ASSIGNMENT — Take every line from the listing below that includes "computer" and copy it.

Segment Open

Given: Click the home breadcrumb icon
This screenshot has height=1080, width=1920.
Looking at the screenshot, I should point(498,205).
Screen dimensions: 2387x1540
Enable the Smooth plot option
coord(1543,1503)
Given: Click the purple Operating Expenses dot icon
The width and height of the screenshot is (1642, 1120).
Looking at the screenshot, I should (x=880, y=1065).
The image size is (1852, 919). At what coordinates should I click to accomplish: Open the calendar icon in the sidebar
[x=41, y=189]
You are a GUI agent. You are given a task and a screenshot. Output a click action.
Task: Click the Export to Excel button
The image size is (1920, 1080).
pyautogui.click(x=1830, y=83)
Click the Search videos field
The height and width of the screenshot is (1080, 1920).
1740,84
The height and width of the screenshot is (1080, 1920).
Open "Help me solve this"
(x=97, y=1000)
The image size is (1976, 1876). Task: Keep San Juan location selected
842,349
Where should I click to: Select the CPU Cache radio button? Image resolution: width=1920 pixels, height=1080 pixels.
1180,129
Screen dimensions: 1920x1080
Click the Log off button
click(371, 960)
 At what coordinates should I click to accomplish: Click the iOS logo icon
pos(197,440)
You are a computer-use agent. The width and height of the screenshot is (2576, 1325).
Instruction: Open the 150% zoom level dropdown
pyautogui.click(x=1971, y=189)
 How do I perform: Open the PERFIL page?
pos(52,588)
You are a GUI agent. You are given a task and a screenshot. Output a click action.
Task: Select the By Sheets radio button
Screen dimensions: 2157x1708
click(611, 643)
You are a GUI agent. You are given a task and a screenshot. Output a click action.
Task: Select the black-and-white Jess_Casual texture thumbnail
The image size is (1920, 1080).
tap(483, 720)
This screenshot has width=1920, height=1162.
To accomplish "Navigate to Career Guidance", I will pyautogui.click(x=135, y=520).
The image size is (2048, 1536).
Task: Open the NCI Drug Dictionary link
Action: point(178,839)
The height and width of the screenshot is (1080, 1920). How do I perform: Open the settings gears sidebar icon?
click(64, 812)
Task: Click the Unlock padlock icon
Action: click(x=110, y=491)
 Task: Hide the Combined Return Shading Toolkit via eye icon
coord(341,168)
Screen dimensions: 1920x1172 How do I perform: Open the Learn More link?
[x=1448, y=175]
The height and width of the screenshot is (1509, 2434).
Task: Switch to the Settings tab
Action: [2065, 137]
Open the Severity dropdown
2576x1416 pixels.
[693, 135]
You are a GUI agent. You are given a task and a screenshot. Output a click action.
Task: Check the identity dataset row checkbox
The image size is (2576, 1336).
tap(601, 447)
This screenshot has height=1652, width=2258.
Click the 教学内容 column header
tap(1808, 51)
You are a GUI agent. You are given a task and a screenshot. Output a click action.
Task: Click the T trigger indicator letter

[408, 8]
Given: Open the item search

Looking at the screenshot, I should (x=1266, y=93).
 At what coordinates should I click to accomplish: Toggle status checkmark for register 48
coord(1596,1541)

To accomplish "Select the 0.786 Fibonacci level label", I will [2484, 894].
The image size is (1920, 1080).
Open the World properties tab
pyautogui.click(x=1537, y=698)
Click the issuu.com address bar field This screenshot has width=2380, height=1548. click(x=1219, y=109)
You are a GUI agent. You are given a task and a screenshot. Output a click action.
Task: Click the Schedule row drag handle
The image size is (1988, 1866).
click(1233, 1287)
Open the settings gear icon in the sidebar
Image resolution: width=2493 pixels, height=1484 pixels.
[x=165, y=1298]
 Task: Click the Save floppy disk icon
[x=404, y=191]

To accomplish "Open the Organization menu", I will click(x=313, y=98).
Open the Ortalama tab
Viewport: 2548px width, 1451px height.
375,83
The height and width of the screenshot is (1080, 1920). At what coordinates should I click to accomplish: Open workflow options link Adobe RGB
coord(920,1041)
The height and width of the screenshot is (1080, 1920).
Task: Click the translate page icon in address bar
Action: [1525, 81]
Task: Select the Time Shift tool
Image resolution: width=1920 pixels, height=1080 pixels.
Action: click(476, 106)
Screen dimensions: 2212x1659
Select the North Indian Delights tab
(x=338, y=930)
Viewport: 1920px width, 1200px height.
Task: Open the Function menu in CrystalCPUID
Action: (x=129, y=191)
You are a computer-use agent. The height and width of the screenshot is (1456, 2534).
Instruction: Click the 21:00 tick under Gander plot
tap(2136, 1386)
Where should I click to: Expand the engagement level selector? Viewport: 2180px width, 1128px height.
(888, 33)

Segment Closed

RESULT FOR THIS TASK —
You are a computer-use agent. The width and height of the screenshot is (2576, 1325).
You are a computer-use agent. The height and width of the screenshot is (1456, 2534).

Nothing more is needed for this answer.